While I can’t verify this, I wouldn’t argue and there are already dozens of recommendations about mental health reform made by these inquiries, lying around like rice after a wedding.
The Not For Service Report issued by the Mental Health Council of Australia and the Human Rights and Equal Opportunity Commission in 2005 made 29 recommendations. The Australian Senate’s From Crisis to Community Report in 2006 made 13 and the National Mental Health Commission made 25 in its 2014 review.
It would be great to know what happened to these. But no such audit has ever taken place.
So, while the mental health sector and the Australian community more broadly await the next iteration from the smart people at the Productivity Commission, my concern is a bit different.
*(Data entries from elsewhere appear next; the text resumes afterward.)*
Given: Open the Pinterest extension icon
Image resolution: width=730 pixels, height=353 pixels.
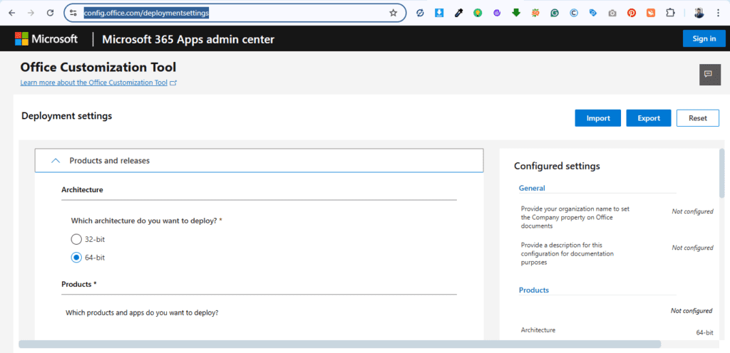Looking at the screenshot, I should click(632, 13).
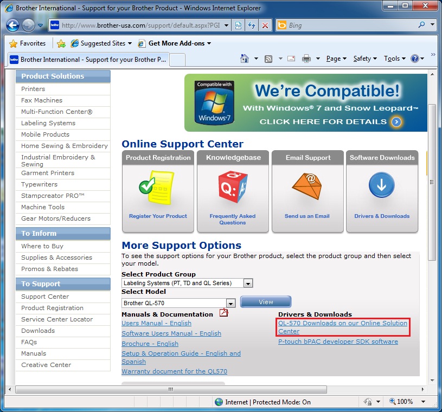Viewport: 442px width, 412px height.
Task: Open the Safety menu
Action: pos(364,59)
Because the perennial issue facing genuine reform of mental health in Australia is not the articulation of solutions – it is their implementation at scale.
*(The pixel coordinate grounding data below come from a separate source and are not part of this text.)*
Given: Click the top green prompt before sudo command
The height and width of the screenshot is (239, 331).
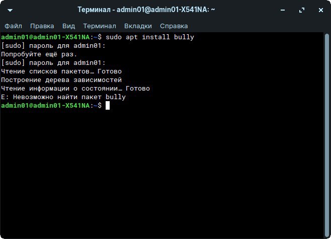Looking at the screenshot, I should point(45,37).
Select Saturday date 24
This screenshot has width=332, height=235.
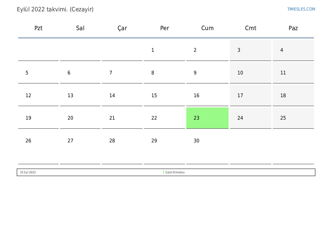click(x=250, y=118)
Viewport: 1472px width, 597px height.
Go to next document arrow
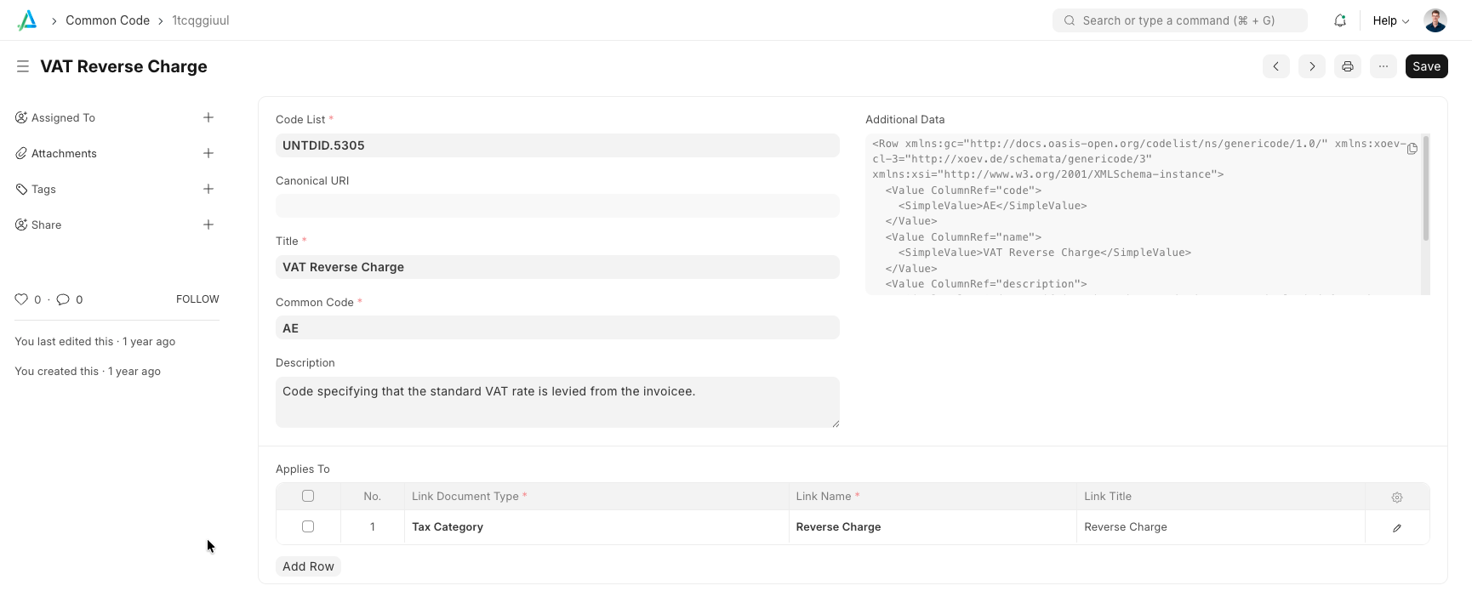click(x=1311, y=66)
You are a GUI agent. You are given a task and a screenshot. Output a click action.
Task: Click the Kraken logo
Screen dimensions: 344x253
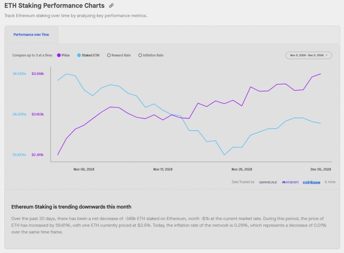pyautogui.click(x=290, y=182)
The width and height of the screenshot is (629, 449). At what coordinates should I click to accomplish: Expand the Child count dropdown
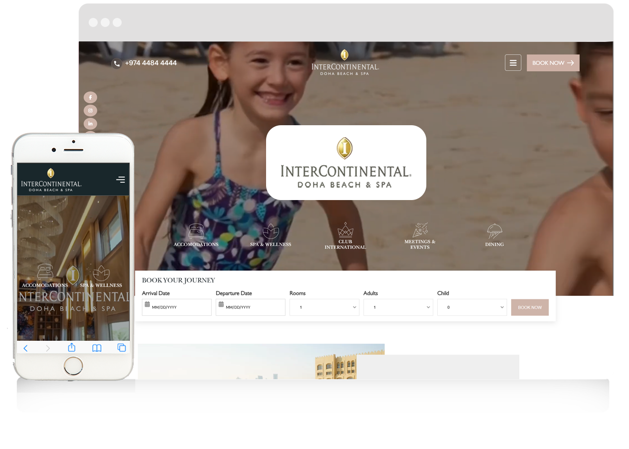tap(472, 307)
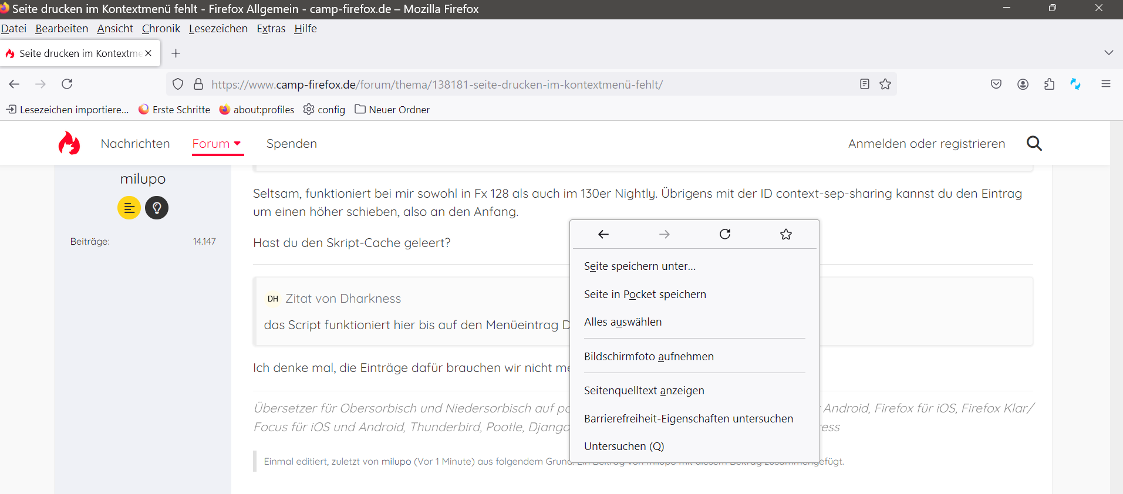Click back arrow in context menu
Screen dimensions: 1123x494
click(x=603, y=234)
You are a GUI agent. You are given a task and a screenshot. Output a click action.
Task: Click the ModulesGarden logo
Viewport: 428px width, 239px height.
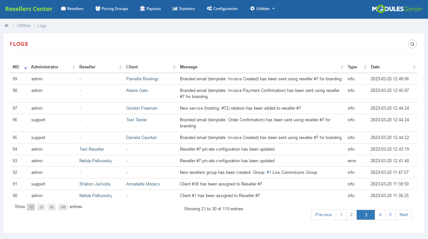(397, 9)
It doesn’t matter how many recommendations the Commission makes, or how brilliant they are, if they are never implemented.
Key questions
The key questions are:
- How will the recommendations be implemented?
- Who will implement them?
- How will progress be monitored and reported?
Based on Australian experience to date, these questions are FAR MORE important than identifying what is to be done.
In fact, if I was the Productivity Commission, I would be concentrating far more on the mechanisms, processes and tools of change than recommending new programs and services.
Some fundamental issues
It is true that some fundamental issues in mental health are yet to be resolved in my view.
For example, is everybody really working to try, wherever possible, to give people with a mental illness every opportunity to receive the care they need in the community.
How committed are the states and territories to hospital avoidance? Where are the systemic and national measures to ensure the presence of correct rather than perverse incentives? How willing or obligated are governments to provide the funds needed to establish alternatives to hospitalisation?
Even more generally, it seems to me that agreed pathways of mental healthcare have failed to emerge.
The real impact of this is that families don’t know where to go, what to expect, who to see or what to do next in trying to find care for their loved ones.
At a service level, it permits Australia to experiment with a hub here, a website there, a nurse in this practice but not that one, and other Band-Aids.
Engagement across sectors
It would be terrific if the Productivity Commission lent its consideration to these matters.
However, the main task is about change. This would be difficult enough if the focus of change rested solely within the health domain. But it does not – engaging multiple agencies and governments across the whole complex social context of mental health care.
Change must also reflect Australia’s decision to place greater emphasis on regionality. Do our regional decision-makers in mental health have the tools and skills necessary to respond to the three key questions posed above? If not, how can they be supported?
Without wishing to put undue pressure or more burdensome expectation on the Productivity Commission process, the production of yet another spell-checked, handsome bound report with very sensible recommendations will not make much of a difference to the future of mental health reform.
The vast majority of sensible changes we should make to the way we provide mental health care in Australia are already known.
What is missing is the secret of supporting sustained, effective local change.